The ITAT upheld the Ld. CIT(A)'s decision, confirming the addition under Section 40A(3) for cash expenditure and denial of carry forward of the loss due to late filing. The appeal was dismissed, and the order was pronounced on 10/01/2022.
Issues: 1. Appeal against the order passed by the Ld. Commissioner of Income Tax (Appeals), Gandhinagar, Ahmedabad, relating to Assessment Year 2013-14. 2. Disallowance of expenditure made in cash exceeding the limit specified in Section 40A(3) of the Income Tax Act. 3. Addition made on account of preliminary expenses and denial of carry forward of the loss.

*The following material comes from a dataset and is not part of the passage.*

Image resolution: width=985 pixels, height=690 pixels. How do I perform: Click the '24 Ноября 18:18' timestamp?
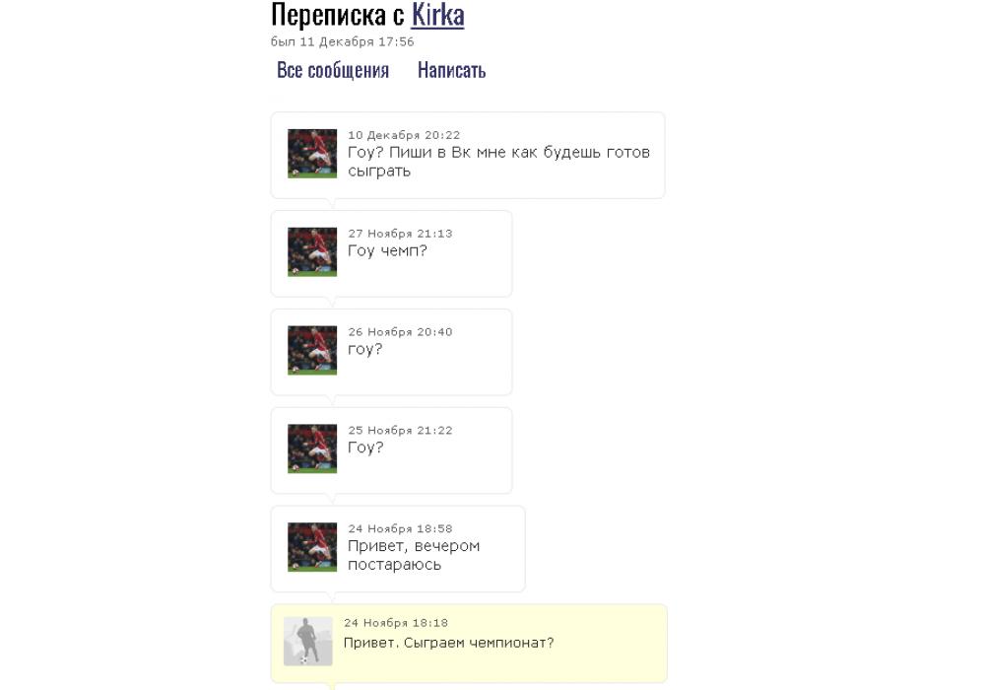(396, 623)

Issue 1: Appeal against CIT(A) Order The appeal was filed by the assessee against the order passed by the Ld. Commissioner of Income Tax (Appeals), Gandhinagar, Ahmedabad, for Assessment Year 2013-14. The assessee did not appear during the hearings, leading to the appeal being heard ex-parte. The grounds raised by the assessee included issues related to the order being passed against the principles of natural justice, addition under Section 40A(3) of the Act, and addition on account of preliminary expenses.
Issue 2: Disallowance under Section 40A(3) The Ld. CIT(A) confirmed the addition of Rs. 4,66,000 made under Section 40A(3) of the Act. The assessee had purchased land in cash, justifying it by stating that the sellers insisted on cash payments due to lack of banking facilities. However, the assessee failed to provide documentary evidence or details of the sellers' names and addresses. The Ld. CIT(A) upheld the disallowance, citing the lack of substantiation and reliance on a previous ITAT decision. The ITAT upheld the Ld. CIT(A)'s decision, stating that the assessee did not qualify for exemption from Section 40A(3) requirements.
Issue 3: Addition of Preliminary Expenses The Ld. CIT(A) disallowed a claim of Rs. 6,44,785 as preliminary expenses, not due to being preliminary expenses, but because it resulted in a loss that the assessee was not entitled to carry forward. The return of income was filed beyond the due date, leading to the denial of carrying forward the loss. The ITAT upheld the Ld. CIT(A)'s decision, emphasizing the statutory provisions of law and the consequences of filing returns after the prescribed time. The denial of carry forward of the loss was upheld, and the appeal by the assessee was dismissed.
In conclusion, the ITAT upheld the Ld. CIT(A)'s decision on both issues, confirming the addition under Section 40A(3) and the denial of carry forward of the loss due to filing the return beyond the due date. The appeal by the assessee was dismissed, and the order was pronounced on 10/01/2022.